政治家・北条政子とはー 山本みなみさんが迫る実像 「4代は政子」 判断力 指導力 心配りで主導

2022年7月4日 07時19分
 鎌倉時代の女性といえば、真っ先に名前が挙がるのは北条政子(1157〜1225年)だろう。知名度は高いが、将軍の妻・母という枠組みで語られがちで、政治家としての功績がきちんと評価されていない−。こうした視点から、鎌倉歴史文化交流館学芸員の山本みなみさん(32)は『史伝 北条政子』(NHK出版新書、968円)を著した。本書が描き出す政治家・北条政子とは。 (北爪三記)
 鎌倉幕府を開いた源頼朝の妻であり、二代将軍頼家と三代将軍実朝の母である政子。弟の執権・北条義時の追討を後鳥羽上皇が命じた承久の乱で、御家人たちに頼朝の恩を説き、結束を促したエピソードでも知られる。
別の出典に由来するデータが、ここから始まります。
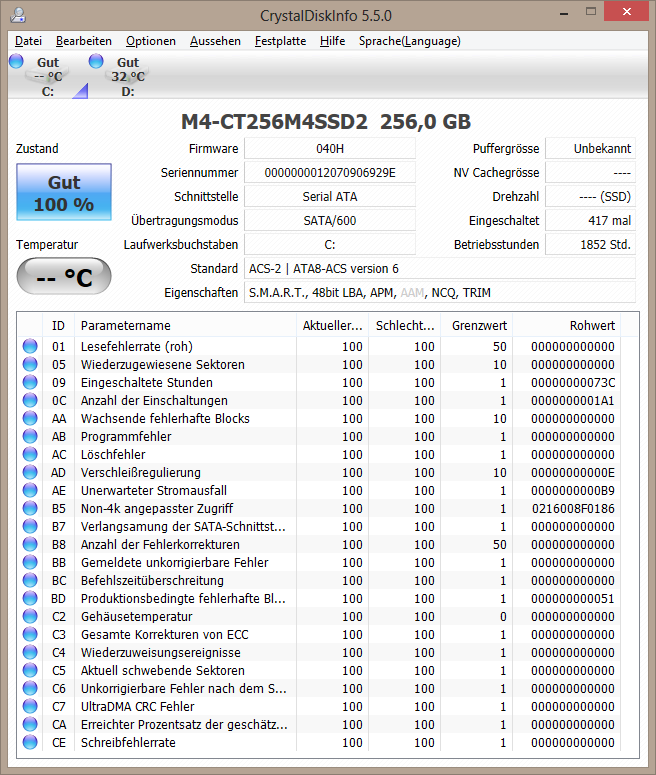The width and height of the screenshot is (656, 775).
Task: Select the Eingeschaltete Stunden row
Action: 319,382
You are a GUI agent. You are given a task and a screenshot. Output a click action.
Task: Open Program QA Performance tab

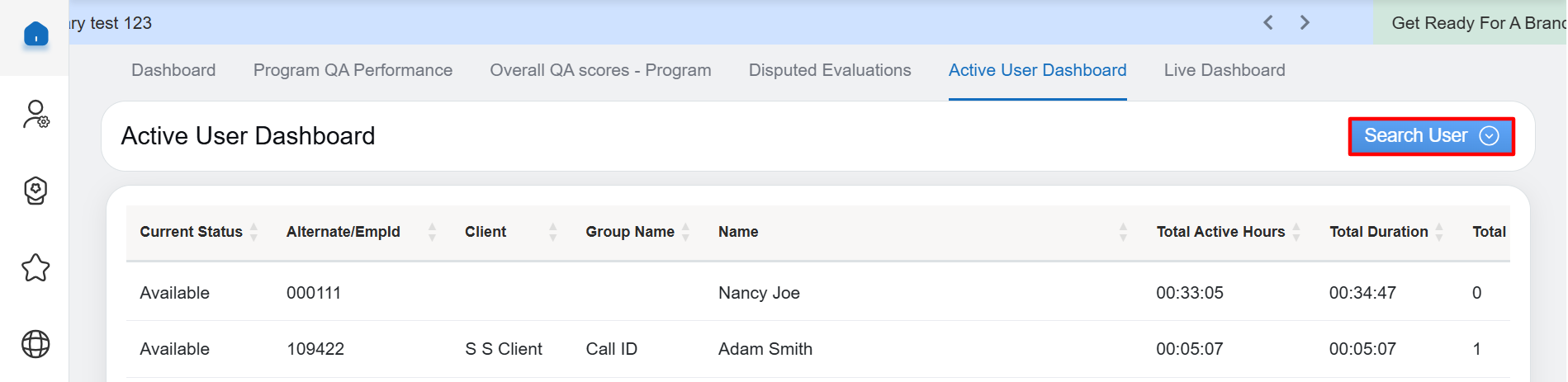[353, 70]
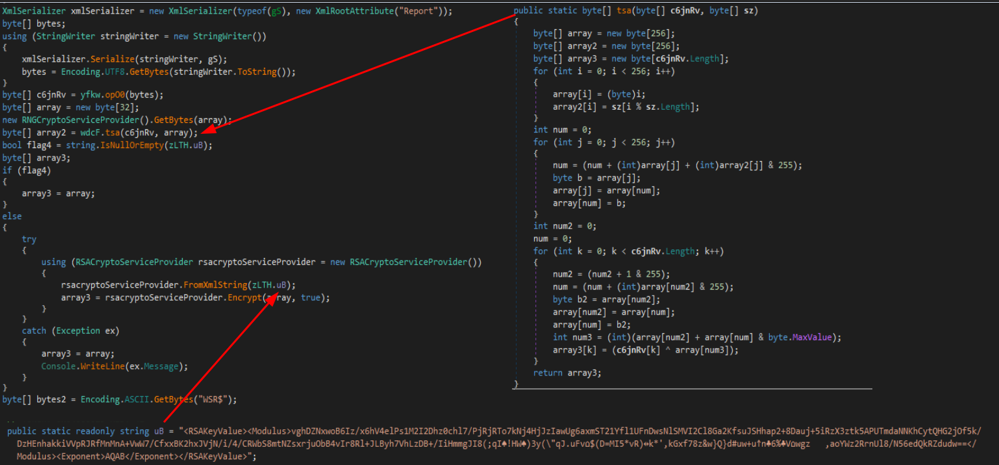The width and height of the screenshot is (999, 465).
Task: Click the Console.WriteLine(ex.Message) statement
Action: pyautogui.click(x=118, y=365)
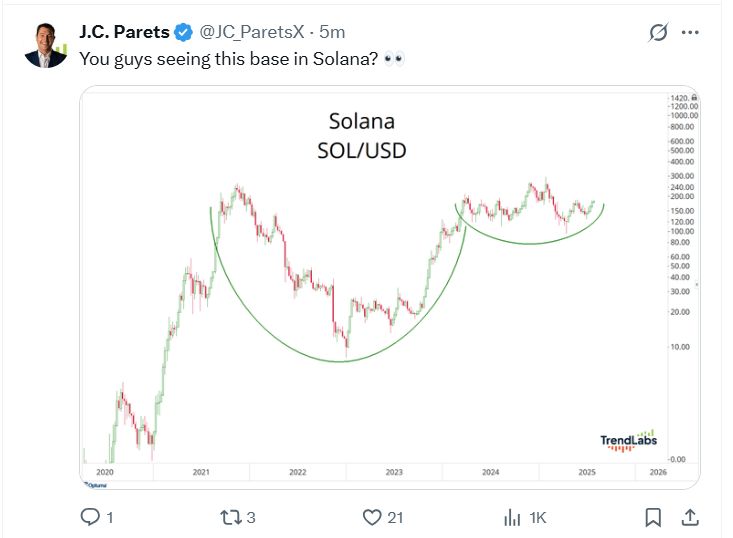Click the J.C. Parets display name
The image size is (733, 538).
click(124, 32)

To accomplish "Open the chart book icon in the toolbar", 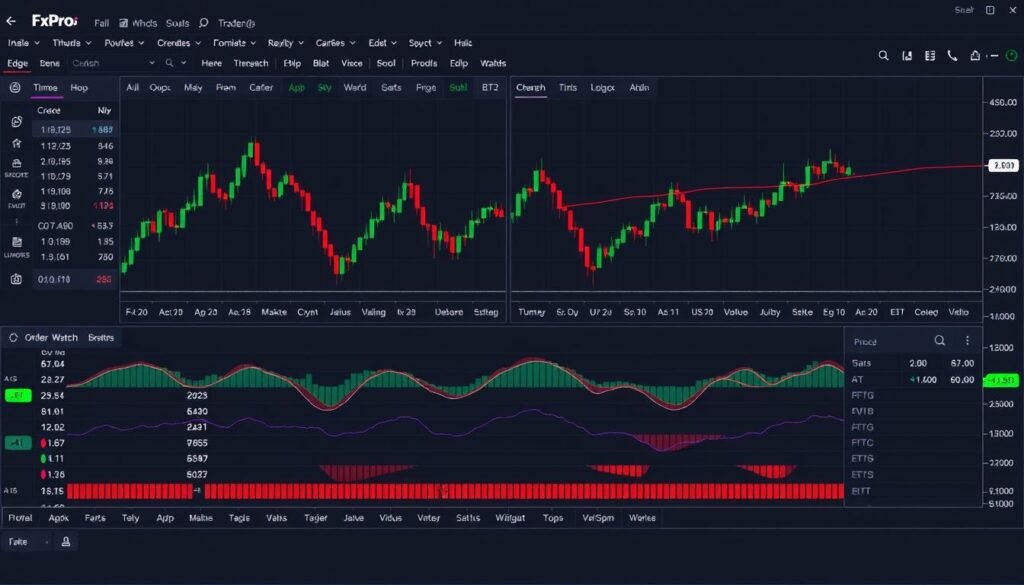I will pyautogui.click(x=907, y=56).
 「ほんとに身を削って書きました」。山本さんが苦笑する。本書は、歴史学の研究成果と史料の検討を踏まえ、政子の生涯をたどる論考だ。「いろいろな史料を集め、できるだけ立体的に政治過程を復元して、その中に政治家として政子を位置付けたい、と考えました」と意図を説く。
 頼朝の死後に出家していた政子は、実朝が暗殺されると、京都から将軍を招くため朝廷と交渉。九条家から二歳の三寅(みとら)(元服後は頼経)を迎え、幼少期は自らが幕政を主導する。山本さんが、政子の重要な功績の一つとして描いたのは、この「尼将軍」時代の最後、義時が亡くなった直後の混乱を巡る対応だ。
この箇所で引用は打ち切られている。